- [Problem statement]
Return every line of the entries below that contains the word "pencil".

═══ Dataset rows ═══

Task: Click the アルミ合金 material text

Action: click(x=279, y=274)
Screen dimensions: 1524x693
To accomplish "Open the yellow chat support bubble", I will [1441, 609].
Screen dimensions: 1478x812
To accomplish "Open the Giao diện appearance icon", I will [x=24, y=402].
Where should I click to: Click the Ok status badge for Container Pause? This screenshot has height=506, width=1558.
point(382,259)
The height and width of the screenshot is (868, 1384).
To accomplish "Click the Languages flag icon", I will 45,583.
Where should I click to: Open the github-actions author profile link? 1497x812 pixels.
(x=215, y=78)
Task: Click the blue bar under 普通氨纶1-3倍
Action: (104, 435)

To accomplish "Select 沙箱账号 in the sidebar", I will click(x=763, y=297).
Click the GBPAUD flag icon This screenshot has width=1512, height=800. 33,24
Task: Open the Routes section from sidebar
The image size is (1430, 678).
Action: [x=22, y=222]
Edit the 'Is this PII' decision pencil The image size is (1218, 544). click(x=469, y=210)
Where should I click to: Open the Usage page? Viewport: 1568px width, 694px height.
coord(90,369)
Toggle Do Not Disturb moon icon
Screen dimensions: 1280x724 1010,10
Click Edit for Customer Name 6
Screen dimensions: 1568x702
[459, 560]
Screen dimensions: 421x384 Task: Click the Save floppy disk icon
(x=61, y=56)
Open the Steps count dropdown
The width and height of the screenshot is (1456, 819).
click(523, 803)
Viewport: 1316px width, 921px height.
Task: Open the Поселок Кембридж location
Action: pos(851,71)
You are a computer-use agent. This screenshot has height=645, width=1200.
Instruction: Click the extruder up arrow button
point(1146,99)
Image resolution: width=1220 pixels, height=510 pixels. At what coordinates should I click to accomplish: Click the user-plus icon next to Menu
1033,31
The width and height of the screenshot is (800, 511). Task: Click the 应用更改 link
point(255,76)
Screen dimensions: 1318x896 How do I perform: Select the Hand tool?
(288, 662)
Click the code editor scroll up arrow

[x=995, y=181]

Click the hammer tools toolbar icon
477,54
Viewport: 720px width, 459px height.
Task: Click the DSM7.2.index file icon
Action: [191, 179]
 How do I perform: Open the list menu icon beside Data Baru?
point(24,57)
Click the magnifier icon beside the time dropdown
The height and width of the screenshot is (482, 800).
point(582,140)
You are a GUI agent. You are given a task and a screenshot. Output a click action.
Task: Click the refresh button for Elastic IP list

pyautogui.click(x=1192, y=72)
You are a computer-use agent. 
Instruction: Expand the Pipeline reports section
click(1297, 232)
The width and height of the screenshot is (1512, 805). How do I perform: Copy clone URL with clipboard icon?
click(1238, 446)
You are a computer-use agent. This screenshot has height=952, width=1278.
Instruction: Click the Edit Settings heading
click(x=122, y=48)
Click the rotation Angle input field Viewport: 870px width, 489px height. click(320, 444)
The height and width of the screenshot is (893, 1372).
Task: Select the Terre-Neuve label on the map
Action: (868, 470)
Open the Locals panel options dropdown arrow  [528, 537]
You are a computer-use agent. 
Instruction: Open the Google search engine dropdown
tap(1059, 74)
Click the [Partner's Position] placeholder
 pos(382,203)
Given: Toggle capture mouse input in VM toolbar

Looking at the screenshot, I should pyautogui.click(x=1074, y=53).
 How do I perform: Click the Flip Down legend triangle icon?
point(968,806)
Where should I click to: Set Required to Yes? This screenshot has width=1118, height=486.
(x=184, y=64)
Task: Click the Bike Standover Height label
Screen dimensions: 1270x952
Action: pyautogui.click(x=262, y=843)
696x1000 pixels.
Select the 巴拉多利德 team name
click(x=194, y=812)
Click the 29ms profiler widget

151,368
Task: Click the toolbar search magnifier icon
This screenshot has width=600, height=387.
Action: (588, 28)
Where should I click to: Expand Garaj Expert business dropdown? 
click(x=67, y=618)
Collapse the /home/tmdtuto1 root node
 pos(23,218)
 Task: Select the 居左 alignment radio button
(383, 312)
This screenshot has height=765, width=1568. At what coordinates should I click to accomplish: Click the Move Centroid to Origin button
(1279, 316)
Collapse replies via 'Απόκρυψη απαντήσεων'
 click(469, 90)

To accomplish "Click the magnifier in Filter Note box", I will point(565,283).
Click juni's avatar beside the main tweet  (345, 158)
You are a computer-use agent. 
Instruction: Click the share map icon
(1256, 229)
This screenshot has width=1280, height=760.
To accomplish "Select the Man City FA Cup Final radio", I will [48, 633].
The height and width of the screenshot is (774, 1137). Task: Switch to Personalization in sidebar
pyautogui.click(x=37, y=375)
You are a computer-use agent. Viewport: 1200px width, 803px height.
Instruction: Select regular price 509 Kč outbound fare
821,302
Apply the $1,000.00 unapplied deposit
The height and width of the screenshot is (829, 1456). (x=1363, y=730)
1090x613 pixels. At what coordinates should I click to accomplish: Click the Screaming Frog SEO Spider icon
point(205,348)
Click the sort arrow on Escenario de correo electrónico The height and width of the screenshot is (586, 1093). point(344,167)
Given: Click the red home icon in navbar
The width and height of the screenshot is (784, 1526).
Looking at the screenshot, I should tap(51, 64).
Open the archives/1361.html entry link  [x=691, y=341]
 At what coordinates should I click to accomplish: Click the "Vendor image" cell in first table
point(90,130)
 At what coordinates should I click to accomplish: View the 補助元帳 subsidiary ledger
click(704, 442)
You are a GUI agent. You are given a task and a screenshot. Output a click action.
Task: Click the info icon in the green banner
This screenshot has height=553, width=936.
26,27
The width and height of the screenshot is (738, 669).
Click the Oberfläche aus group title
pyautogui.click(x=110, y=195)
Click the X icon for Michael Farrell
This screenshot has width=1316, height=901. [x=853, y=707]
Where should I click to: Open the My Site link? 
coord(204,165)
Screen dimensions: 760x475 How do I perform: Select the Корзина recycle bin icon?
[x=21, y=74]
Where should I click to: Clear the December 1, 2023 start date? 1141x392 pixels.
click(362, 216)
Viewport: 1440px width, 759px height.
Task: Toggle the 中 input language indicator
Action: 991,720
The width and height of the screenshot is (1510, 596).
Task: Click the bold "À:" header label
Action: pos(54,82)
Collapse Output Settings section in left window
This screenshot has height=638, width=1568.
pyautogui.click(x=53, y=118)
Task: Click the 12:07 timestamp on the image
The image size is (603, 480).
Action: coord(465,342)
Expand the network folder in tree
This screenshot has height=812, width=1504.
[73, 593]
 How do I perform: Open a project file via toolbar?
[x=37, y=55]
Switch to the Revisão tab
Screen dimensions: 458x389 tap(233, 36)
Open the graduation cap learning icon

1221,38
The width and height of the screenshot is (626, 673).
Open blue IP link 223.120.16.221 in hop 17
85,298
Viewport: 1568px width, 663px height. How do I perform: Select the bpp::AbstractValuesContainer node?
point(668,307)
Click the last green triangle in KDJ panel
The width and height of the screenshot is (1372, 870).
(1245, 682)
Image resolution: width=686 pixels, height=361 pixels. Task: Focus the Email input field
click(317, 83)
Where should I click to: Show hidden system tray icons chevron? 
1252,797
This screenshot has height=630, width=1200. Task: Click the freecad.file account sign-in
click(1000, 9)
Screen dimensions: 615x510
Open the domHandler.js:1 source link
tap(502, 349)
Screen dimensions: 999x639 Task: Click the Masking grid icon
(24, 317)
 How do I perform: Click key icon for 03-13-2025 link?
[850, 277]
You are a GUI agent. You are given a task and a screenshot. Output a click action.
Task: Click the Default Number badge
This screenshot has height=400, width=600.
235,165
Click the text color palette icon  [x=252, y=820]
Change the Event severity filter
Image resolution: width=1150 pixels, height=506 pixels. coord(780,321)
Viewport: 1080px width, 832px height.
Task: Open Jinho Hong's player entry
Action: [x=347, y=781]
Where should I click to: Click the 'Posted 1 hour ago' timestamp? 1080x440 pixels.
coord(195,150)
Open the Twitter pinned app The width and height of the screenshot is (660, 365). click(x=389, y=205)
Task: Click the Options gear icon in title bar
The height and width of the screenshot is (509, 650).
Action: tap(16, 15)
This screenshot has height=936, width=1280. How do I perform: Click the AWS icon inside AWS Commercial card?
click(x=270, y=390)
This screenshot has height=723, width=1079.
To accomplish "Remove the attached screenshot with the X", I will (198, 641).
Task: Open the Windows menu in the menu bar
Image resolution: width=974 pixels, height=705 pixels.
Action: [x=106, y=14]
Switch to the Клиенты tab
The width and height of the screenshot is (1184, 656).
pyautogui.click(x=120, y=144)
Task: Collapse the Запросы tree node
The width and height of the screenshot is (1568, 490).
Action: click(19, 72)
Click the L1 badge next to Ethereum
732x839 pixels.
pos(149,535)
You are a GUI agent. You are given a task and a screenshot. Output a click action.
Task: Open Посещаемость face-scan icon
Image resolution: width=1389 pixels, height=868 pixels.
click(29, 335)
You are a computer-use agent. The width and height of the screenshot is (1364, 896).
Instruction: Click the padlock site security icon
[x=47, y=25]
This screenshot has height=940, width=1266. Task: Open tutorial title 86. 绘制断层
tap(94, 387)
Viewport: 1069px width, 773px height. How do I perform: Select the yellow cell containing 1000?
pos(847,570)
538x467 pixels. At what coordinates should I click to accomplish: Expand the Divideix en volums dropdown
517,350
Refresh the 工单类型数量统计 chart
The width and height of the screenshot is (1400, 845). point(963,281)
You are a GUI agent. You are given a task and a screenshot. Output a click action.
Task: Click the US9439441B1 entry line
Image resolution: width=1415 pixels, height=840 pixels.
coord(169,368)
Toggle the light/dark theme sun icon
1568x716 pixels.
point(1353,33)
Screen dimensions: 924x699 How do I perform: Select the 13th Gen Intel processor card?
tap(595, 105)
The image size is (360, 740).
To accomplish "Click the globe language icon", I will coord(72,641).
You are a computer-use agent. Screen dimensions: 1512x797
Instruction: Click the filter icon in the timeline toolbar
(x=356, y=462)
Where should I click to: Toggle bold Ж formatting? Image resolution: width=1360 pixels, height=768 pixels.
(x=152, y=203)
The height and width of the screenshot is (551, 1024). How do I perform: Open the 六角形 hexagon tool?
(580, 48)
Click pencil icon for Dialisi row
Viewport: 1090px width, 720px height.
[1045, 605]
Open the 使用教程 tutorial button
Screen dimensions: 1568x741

═══

- [Response to this exercise]
Edit the 'Is this PII' decision pencil The image size is (1218, 544). click(x=469, y=210)
Click pencil icon for Dialisi row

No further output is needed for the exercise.